= Bungalow 8 =

Nightclub chain

Bungalow 8 was an exclusive nightclub chain with locations in Manhattan's West Side, London's West End, and Amsterdam's nightlife neighborhood Leidseplein. The New York location in particular was popular with celebrities in the early 2000s. Frequent guests included George Clooney, Bill Clinton, Paris Hilton, Lindsay Lohan, Zelda Kaplan, David Beckham, Peter Crouch and Nicole Richie. In the interest of privacy, Bungalow 8 had a strict no photography rule.

==Locations==
===New York===
Amy Sacco opened Bungalow 8 in 2001 in a small garage in Chelsea, Manhattan with décor inspired by the bungalows at The Beverly Hills Hotel. The club closed annually for renovations, which in part fed frequent speculation that Sacco was selling or closing the business. The club's popularity peaked between 2005 and 2007 before closing in 2009 under the guise of renovations. It was never directly announced that Bungalow 8 was permanently closed. The brand was purchased in 2012 by LDV Hospitality and plans to reopen in another location were set into motion. LDV filed for a liquor license as a gastropub rather than as a club or lounge and were careful to keep the name Bungalow 8 under wraps, as Sacco had problems with neighborhood complaints at the previous location.
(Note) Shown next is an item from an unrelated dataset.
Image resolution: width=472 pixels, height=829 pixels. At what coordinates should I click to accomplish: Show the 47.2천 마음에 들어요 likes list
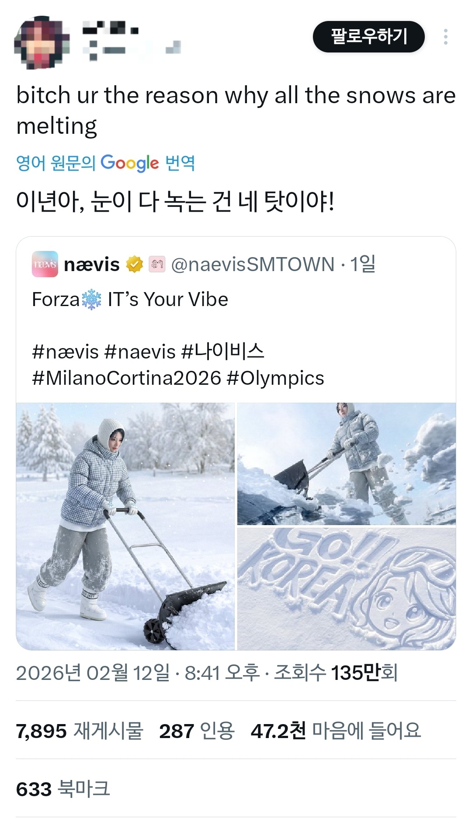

When the Community Board learned the new addition to the neighborhood was indeed Bungalow 8, they pushed back, leading to their liquor license being temporarily frozen. After back-and-forth between LDV and the Community Board, LDV opened under a different name, No. 8, having agreed not to hire Sacco as a consultant, publicist, contractor, or employee. Despite this, Sacco hosted a number of exclusive parties, informally under the Bungalow 8 banner, and several Community Board members saw her working on-site nightly. Since the business still called itself a gastropub, LDV was able to circumvent neighborhood expectations for nightclubs and lounges. No. 8 again faced pushback due to community concerns about insufficient security for the number of guests and about garbage left out overnight. Despite this, No. 8 remained open until 2016.

===London===
Sacco opened a second location in London's Covent Garden area at the St Martins Lane Hotel in 2007. Unlike its New York counterpart, this club was designed to be members-only. It lost its license in 2011 and closed.

===Amsterdam===
Bungalow 8 opened in Amsterdam in 2009 in the nightlife-heavy Leidseplein area. The new location was designed by Winka Dubbeldam. It closed in 2013.

===Sydney===
Bungalow 8 opened in Sydney in 2003. Located at the edge of a wharf in Sydney Harbour the interior of Bungalow 8 was designed as a 'pacific' taverna. Conceived as a sea of yellow light reflecting off a black split bamboo texture the interior space mediates the intensity of the Australian sunlight by day and becomes a magical painting by night with a dance floor that attracts the best movers and shakers in the region.

===Pop-ups===
Sacco held a number of Bungalow 8 pop-ups at festivals including the Venice Film Festival starting in 2010, the Toronto International Film Festival, the Sundance Film Festival, and the Cannes Film Festival. In 2013, Beulah London and Bungalow 8 collaborated on a pop-up at the Belgraves Hotel on Chesham Place ahead of London Fashion Week. The Venice Biennale, Art Basel, and the Oscars have also been followed by Bungalow 8 events.

==In popular culture==
In the fourth season (2002) of Sex and the City, Carrie refers to Bungalow 8 as a "completely pretentious, members-only, tiny, crowded club that you need a key to get into." The same year, P. Diddy's Coast 2 Coast remix of "Welcome to Atlanta" includes the lyrics: "Sunday, we layin' low at the Halo, sippin' Cris and we straight/Monday, we go to Bungalow 8." Lauren Weisberger' 2005 novel Everyone Worth Knowing is set primarily at Bungalow 8 in New York and the pilot episode of Gossip Girl, Serena refers to dancing on the tables at Bungalow 8. In 2008, the film August shows the main character waking up at Bungalow 8 on 9/11 and a fifth season episode of The Office has Pam Beesly joking about going to Bungalow 8 with John Mayer. The nightclub Maisonette 9 in Grand Theft Auto: The Ballad of Gay Tony was based on Bungalow 8. Sacco voiced Larissa Slalom, a radio guest and nightclub impresario heard on the in-game radio station WKTT.